This one's for the grooms! These days, much of the wedding planning comes down to the bride — wedding dress, bridesmaid dresses, flowers, all of these are largely her domain. One tradition that is still largely a groom's responsibility, though, is the toast. It usually occurs during the reception or at the rehearsal dinner; at the reception, it comes after the best man and both sets of parents make their remarks. Even if you doesn't have stage fright, it can be daunting to say something meaningful in front of a room of people! With the adrenaline of the wedding day, an unfamiliar microphone, and perhaps a glass of champagne or two down the gullet, it can be downright scary. That shouldn't be a complete deterrent, though. Here are some dos and don'ts for making the toast a smashing success!

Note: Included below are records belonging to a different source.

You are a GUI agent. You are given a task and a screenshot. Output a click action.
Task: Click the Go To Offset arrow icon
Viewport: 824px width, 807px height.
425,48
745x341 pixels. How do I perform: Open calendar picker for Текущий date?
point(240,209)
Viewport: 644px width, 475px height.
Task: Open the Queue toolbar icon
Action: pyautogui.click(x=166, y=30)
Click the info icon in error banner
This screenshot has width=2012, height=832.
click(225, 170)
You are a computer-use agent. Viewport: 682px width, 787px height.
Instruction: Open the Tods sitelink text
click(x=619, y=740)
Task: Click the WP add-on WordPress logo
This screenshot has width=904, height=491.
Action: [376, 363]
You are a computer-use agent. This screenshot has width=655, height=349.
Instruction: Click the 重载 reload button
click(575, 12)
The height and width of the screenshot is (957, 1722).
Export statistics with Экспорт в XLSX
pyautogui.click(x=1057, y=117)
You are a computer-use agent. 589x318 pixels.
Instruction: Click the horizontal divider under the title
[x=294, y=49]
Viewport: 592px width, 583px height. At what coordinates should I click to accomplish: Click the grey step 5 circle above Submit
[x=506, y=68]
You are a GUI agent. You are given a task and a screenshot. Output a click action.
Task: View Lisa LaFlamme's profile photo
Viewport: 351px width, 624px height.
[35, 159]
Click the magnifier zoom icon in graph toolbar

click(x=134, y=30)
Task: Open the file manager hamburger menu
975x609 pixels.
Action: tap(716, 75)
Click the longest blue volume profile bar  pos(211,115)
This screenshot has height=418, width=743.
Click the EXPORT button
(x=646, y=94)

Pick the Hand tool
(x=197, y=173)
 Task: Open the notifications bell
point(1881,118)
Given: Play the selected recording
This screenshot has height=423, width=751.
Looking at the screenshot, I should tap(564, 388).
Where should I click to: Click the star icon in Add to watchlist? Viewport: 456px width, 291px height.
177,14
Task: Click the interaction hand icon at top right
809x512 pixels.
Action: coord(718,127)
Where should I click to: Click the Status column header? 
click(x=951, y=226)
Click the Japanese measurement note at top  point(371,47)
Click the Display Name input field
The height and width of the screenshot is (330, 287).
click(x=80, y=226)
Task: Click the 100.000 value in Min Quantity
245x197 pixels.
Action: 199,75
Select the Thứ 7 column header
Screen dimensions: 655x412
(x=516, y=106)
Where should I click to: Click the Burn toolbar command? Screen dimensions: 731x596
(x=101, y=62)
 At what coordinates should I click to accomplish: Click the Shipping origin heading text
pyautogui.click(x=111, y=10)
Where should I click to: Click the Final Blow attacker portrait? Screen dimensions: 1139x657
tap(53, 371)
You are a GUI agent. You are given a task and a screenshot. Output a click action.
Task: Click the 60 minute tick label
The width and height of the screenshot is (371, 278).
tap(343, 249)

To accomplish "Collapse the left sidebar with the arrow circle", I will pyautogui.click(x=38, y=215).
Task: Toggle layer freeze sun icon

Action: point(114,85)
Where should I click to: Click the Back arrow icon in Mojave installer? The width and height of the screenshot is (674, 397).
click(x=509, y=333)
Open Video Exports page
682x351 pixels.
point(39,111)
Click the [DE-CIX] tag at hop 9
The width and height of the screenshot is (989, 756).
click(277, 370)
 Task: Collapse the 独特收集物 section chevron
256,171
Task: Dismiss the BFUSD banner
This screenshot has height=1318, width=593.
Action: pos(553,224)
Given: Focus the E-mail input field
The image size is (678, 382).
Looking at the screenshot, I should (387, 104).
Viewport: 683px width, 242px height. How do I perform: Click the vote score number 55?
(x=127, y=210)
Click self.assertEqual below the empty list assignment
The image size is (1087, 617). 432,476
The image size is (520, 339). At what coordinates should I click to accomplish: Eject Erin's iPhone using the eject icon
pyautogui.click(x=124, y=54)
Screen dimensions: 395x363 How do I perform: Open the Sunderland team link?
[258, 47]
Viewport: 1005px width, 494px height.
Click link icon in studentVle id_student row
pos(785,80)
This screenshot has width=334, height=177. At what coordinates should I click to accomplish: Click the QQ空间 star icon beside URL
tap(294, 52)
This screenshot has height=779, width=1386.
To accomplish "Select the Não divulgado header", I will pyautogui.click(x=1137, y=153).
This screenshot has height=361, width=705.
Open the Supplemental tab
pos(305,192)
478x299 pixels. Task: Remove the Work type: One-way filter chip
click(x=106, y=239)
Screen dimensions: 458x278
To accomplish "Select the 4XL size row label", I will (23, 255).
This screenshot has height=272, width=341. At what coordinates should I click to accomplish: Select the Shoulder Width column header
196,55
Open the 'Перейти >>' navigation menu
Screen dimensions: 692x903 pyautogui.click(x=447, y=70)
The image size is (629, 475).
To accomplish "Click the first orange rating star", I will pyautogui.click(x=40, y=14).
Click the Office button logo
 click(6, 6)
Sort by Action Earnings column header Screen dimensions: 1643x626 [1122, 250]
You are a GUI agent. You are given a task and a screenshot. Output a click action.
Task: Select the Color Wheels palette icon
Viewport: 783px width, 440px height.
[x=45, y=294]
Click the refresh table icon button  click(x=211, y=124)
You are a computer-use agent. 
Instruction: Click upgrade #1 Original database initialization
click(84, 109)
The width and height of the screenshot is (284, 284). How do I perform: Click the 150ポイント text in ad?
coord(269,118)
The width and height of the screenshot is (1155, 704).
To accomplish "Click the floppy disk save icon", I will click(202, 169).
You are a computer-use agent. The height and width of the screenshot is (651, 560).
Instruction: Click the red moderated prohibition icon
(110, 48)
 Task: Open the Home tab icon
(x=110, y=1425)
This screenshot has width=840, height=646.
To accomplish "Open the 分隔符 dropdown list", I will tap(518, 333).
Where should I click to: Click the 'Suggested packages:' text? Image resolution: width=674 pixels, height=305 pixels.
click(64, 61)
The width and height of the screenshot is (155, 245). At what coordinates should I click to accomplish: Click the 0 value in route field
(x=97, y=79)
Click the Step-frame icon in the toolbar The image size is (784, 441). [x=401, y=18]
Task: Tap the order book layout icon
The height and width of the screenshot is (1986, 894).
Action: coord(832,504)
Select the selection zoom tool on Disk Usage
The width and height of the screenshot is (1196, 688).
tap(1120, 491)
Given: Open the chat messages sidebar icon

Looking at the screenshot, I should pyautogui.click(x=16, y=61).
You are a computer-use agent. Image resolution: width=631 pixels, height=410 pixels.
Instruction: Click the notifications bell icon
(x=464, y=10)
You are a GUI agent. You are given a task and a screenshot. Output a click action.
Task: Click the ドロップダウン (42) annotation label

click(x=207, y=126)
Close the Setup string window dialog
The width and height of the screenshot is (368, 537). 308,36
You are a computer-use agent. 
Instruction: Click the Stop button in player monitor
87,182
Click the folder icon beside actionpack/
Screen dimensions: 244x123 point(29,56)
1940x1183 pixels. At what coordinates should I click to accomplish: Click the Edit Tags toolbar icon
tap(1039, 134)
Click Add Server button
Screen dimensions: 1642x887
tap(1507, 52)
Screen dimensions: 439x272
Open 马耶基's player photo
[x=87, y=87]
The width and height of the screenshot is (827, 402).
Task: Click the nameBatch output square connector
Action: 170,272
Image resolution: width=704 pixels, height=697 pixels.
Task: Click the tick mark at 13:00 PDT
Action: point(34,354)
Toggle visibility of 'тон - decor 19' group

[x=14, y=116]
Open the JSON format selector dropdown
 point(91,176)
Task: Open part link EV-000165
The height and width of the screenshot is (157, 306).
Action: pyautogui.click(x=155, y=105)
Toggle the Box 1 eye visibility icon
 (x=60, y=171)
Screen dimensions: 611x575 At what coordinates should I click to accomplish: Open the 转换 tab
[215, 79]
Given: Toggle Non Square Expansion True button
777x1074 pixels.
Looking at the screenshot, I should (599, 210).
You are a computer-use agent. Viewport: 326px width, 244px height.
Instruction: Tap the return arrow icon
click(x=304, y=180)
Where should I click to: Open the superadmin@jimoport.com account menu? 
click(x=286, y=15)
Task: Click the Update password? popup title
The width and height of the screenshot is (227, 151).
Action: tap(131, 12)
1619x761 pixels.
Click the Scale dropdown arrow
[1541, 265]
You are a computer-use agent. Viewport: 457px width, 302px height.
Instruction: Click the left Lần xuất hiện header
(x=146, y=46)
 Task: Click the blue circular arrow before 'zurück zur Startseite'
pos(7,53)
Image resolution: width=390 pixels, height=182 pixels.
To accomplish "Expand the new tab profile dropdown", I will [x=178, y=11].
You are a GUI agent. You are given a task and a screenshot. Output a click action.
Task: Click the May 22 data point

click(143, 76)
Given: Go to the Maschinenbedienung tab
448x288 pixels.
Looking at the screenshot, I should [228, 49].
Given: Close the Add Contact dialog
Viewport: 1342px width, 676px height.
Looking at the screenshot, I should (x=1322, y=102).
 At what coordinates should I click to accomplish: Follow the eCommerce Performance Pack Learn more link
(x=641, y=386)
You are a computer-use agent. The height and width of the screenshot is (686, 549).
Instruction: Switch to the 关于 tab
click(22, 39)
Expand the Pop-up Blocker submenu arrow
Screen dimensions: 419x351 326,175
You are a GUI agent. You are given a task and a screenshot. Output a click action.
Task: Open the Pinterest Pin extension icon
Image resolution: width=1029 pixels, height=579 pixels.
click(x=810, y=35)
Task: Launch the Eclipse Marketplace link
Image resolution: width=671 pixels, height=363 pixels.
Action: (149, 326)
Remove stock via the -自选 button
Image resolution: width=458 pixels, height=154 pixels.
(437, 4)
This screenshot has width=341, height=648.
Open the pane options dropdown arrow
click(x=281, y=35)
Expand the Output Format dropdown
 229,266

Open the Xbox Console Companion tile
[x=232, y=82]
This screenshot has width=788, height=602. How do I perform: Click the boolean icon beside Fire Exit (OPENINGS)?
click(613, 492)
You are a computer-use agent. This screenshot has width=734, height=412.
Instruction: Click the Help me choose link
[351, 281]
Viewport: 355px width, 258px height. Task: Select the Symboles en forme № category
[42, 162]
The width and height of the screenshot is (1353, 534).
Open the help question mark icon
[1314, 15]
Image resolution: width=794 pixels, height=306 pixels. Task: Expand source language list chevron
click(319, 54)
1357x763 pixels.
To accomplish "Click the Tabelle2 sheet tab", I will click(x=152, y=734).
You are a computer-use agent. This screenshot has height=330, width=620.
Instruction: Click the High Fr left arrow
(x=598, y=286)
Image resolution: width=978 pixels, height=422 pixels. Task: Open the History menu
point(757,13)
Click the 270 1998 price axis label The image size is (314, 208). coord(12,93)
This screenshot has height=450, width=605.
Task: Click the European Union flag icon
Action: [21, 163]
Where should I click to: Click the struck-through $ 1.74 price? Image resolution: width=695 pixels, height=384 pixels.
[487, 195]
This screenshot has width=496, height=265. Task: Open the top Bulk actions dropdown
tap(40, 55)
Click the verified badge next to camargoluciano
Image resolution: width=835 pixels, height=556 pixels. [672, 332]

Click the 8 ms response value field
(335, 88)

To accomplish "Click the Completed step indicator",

Do: Prepare ahead of time. Unless you're a stand-up comedian or a politician, don't try to wing it. Jot down a few notes in the days or weeks before the wedding, memorize them, and practice them. Remember that it's totally fine to read the speech when you give it, too!
Don't: Go on and on. Long speeches are deadly, particularly after a long, emotional day of celebrating.
Do: Be sincere; let your true feelings come through.
Don't: Forget to thank everyone for coming; be sure to thank your parents (including the bride's) for their love and support.
Do: Tell brief personal stories of moving experiences shared with your bride, but...
Don't: Make your guests suffer through a year-by-year litany of youthful indiscretions or drunken high jinks — you may simply end up embarrassing someone, including yourself.
Do: Turn to your bride and look her in the eye. Tell her how proud you are to be her husband, how happy you are on this special day, and how much you love her.